Why a belief with degree 1 is not affected by new information which is counter-evidence to that belief?
That’s how degree 1 is defined: such strong a belief that no evidence can persuade one to abandon it. (You shoudn’t have such beliefs, needless to say.)
The difference between what you call traditional epistemology and Bayesianism involves lots of things. I think one of them is their objectives—the traditional epistemologist and the Bayesian in general have different goals. The first one is interested in posing the correct norms of reasoning and other sources of beliefs (perception, memory, etc). The second one maybe is more interested in modelling rational structures for a variety of purposes.
I don’t see the difference. Bayesian epistemology is a set of prescriptive norms of reasoning.
That being the case, the puzzles I brought maybe are not of interest for Bayesians—but that does not mean Bayesianism solve the question of what is the correct thing to do in such cases.
Bayesianism explains the problem away—the problem is there only if you use notions like defeat or knowledge and insist that to build your epistemology on them. Your puzzle shows that it is impossible. The fact that Bayesianism is free of Gettier problems is an argument for Bayesianism and against “traditional epistemology”.
To make an imprecise analogy, ancient mathematicians have long wondered what the infinite sum 1-1+1-1+1-1… is equal to. When calculus was invented, people saw that this was just a confused question. Some puzzles are best answered by rejecting the puzzle altogether.
(i) That remark concerns a Bayesian agent, or more specifically an agent who updates by conditionalization. It’s a property of conditionalization that no amount of evidence that an agent updates upon can change a degree of belief of 0 or 1. Intuitively, the closer a probability gets to 1, the less it will decrease in its absolute value in response to a given strength of counterevidence. 1 corresponds to the limit at which it won’t decreases at all from any counterevidence.

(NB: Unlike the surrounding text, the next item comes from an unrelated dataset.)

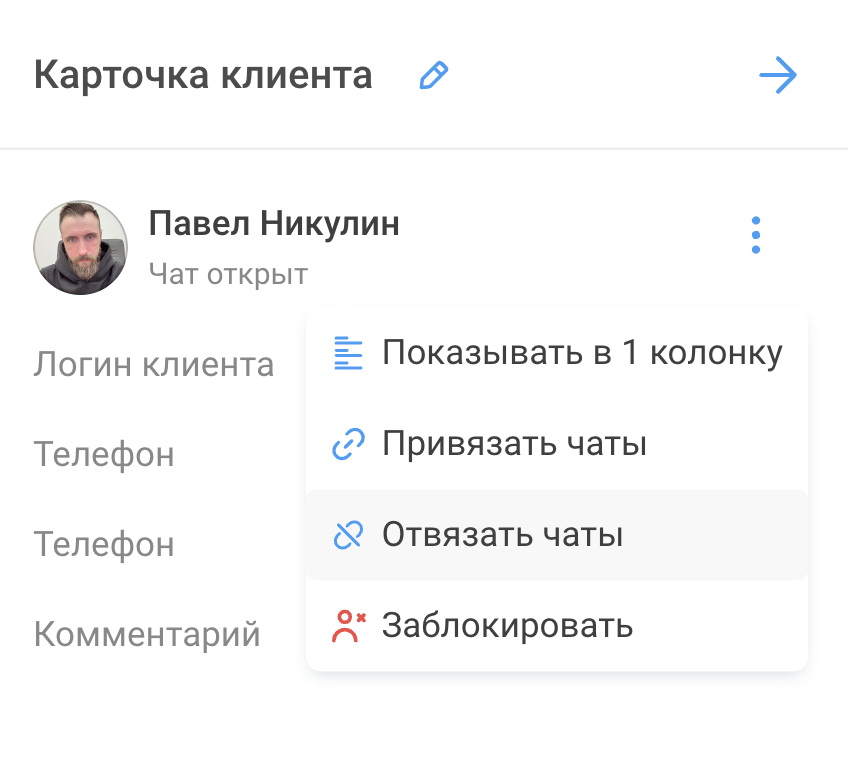Click the name Павел Никулин
848x776 pixels.
point(274,223)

(ii) I’m well-aware that the aims of most epistemologists and most Bayesian philosophers diverge somewhat, but there is substantial overlap even within philosophy (i.e. applying Bayesianism to norms of belief change); furthermore, Bayesianism is very much applicable (and in fact applied) to norms of belief change, your puzzles being examples of questions that wouldn’t even occur to a Bayesian.

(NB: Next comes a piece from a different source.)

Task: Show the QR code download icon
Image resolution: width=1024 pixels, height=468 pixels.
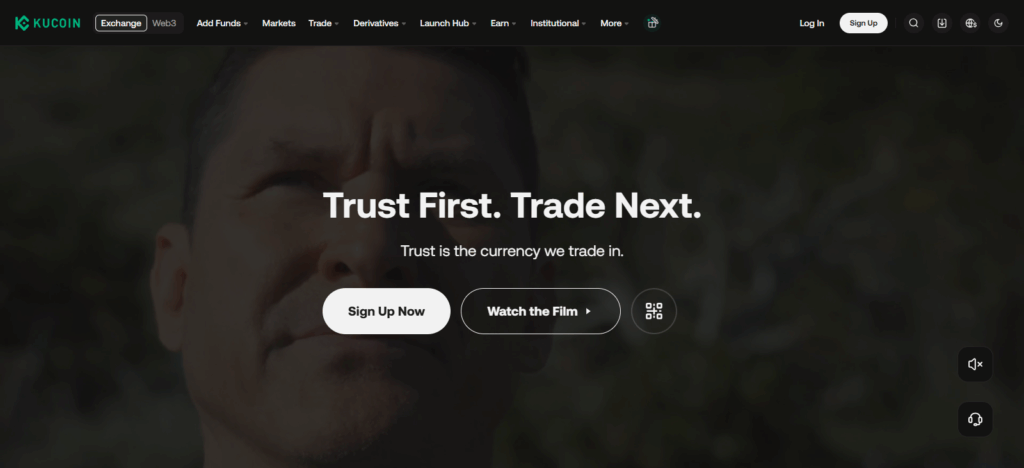Action: 654,311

OK, got it, thank you. I have two doubts. (i) Why a belief with degree 1 is not affected by new information which is counter-evidence to that belief? Does it mean every belief with degree 1 I have now will never be lost/defeated/changed? (ii) The difference between what you call traditional epistemology and Bayesianism involves lots of things. I think one of them is their objectives—the traditional epistemologist and the Bayesian in general have different goals. The first one is interested in posing the correct norms of reasoning and other sources of beliefs (perception, memory, etc). The second one maybe is more interested in modelling rational structures for a variety of purposes. That being the case, the puzzles I brought maybe are not of interest for Bayesians—but that does not mean Bayesianism solve the question of what is the correct thing to do in such cases. Thanks for the link (I already know Harman’s approach, which is heavily criticized by Conee and others).
That’s how degree 1 is defined: such strong a belief that no evidence can persuade one to abandon it. (You shoudn’t have such beliefs, needless to say.)

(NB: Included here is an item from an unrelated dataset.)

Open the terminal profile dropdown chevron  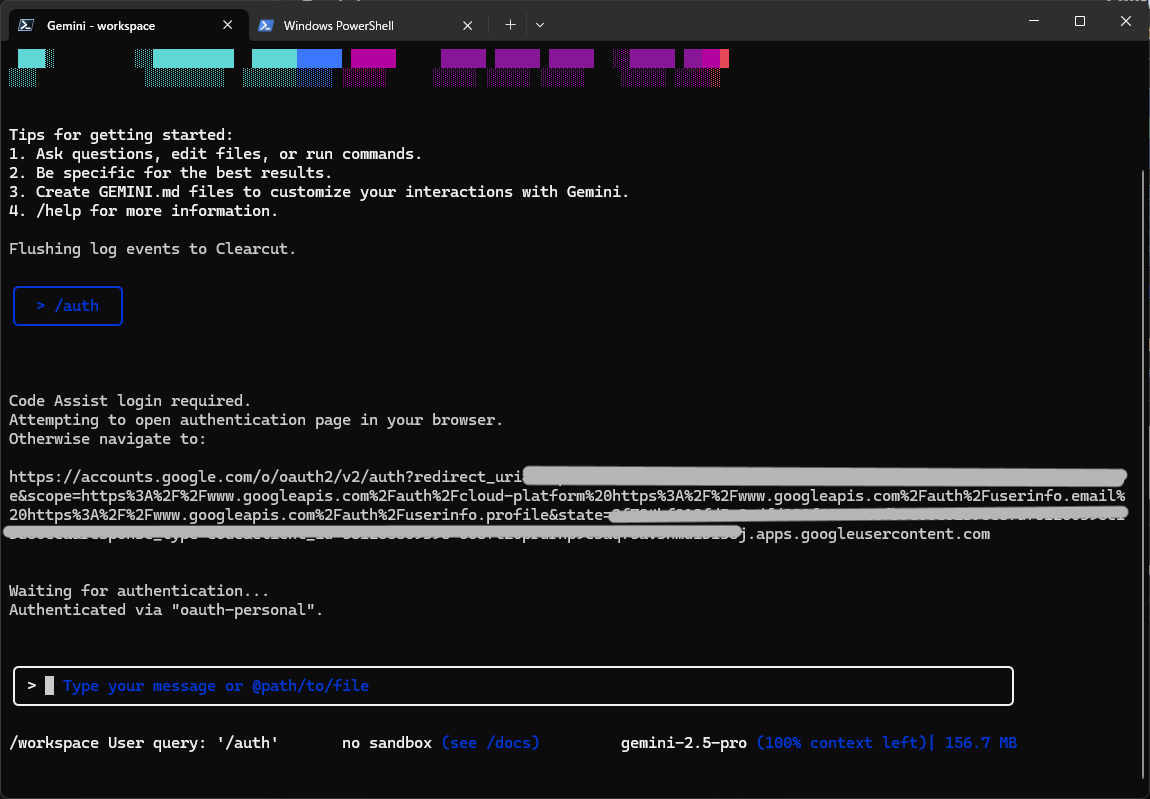click(x=539, y=25)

I don’t see the difference. Bayesian epistemology is a set of prescriptive norms of reasoning.
Bayesianism explains the problem away—the problem is there only if you use notions like defeat or knowledge and insist that to build your epistemology on them. Your puzzle shows that it is impossible. The fact that Bayesianism is free of Gettier problems is an argument for Bayesianism and against “traditional epistemology”.
To make an imprecise analogy, ancient mathematicians have long wondered what the infinite sum 1-1+1-1+1-1… is equal to. When calculus was invented, people saw that this was just a confused question. Some puzzles are best answered by rejecting the puzzle altogether.
(i) That remark concerns a Bayesian agent, or more specifically an agent who updates by conditionalization. It’s a property of conditionalization that no amount of evidence that an agent updates upon can change a degree of belief of 0 or 1. Intuitively, the closer a probability gets to 1, the less it will decrease in its absolute value in response to a given strength of counterevidence. 1 corresponds to the limit at which it won’t decreases at all from any counterevidence.
(ii) I’m well-aware that the aims of most epistemologists and most Bayesian philosophers diverge somewhat, but there is substantial overlap even within philosophy (i.e. applying Bayesianism to norms of belief change); furthermore, Bayesianism is very much applicable (and in fact applied) to norms of belief change, your puzzles being examples of questions that wouldn’t even occur to a Bayesian.